= Problem details =
Please show every line in the entries below that includes the word "click".

= The data =

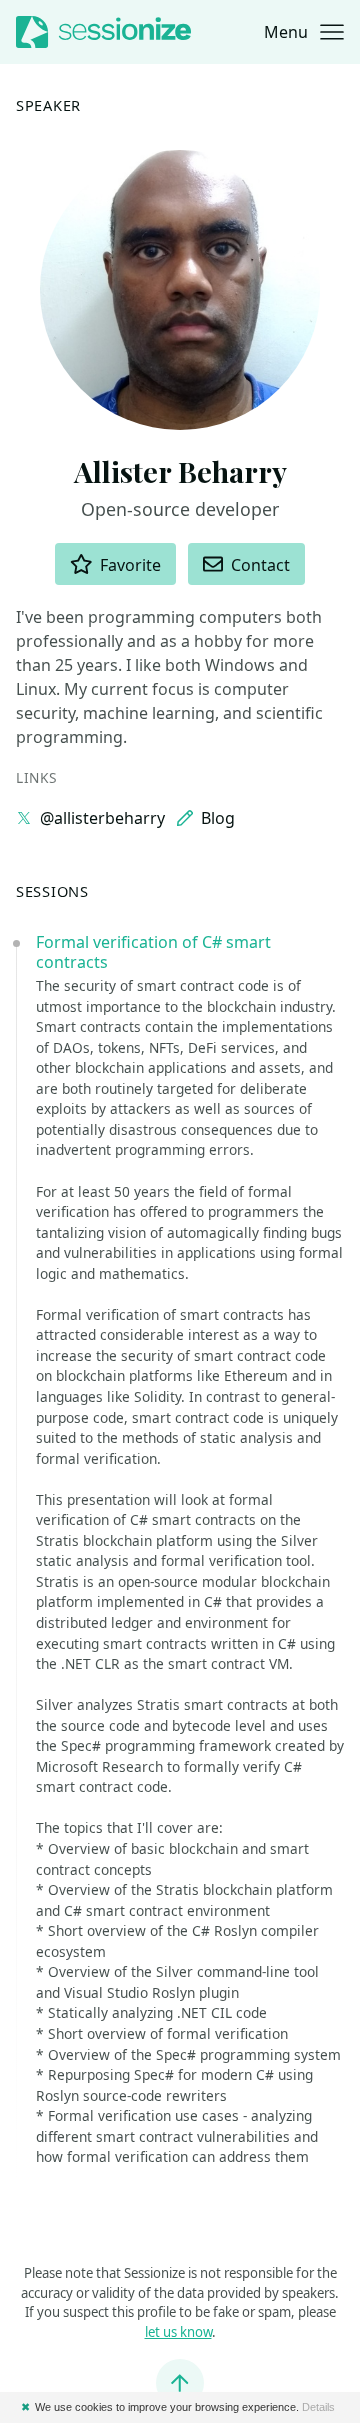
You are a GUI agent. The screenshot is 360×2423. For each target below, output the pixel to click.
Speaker (48, 105)
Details (318, 2407)
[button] (304, 32)
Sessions (52, 891)
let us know (178, 2332)
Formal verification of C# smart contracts (153, 952)
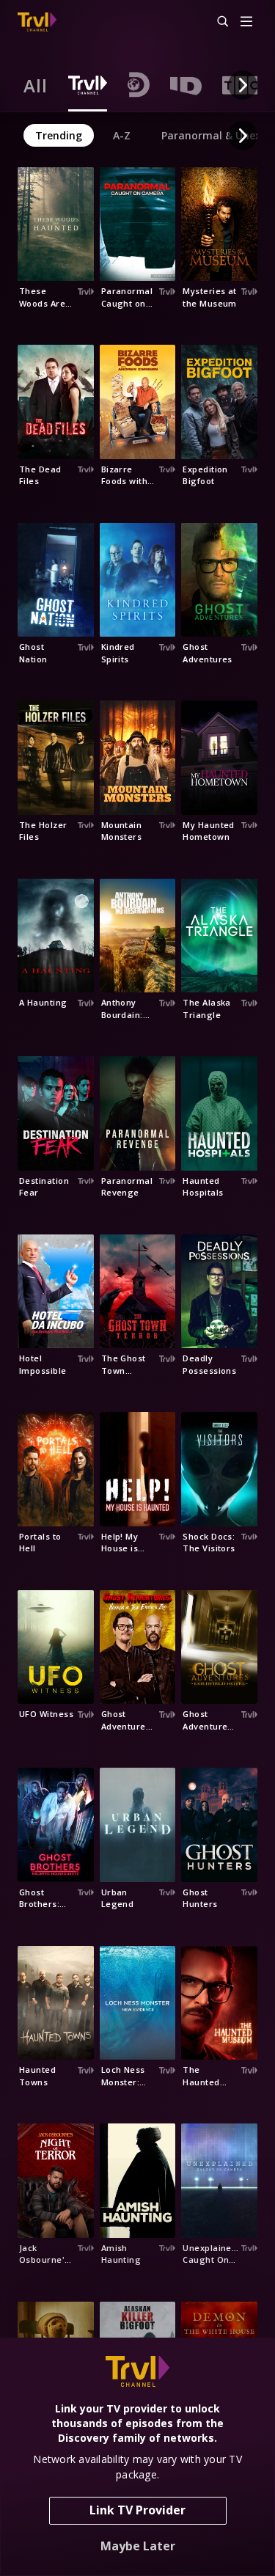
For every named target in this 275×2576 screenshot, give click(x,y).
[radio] (35, 85)
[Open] (246, 22)
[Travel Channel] (37, 22)
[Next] (242, 85)
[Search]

= Result of the task =
You are a GUI agent. The screenshot is 360×2423. For each target below, output the pixel to click.
For every named target in this 275×2576 screenshot, give click(x,y).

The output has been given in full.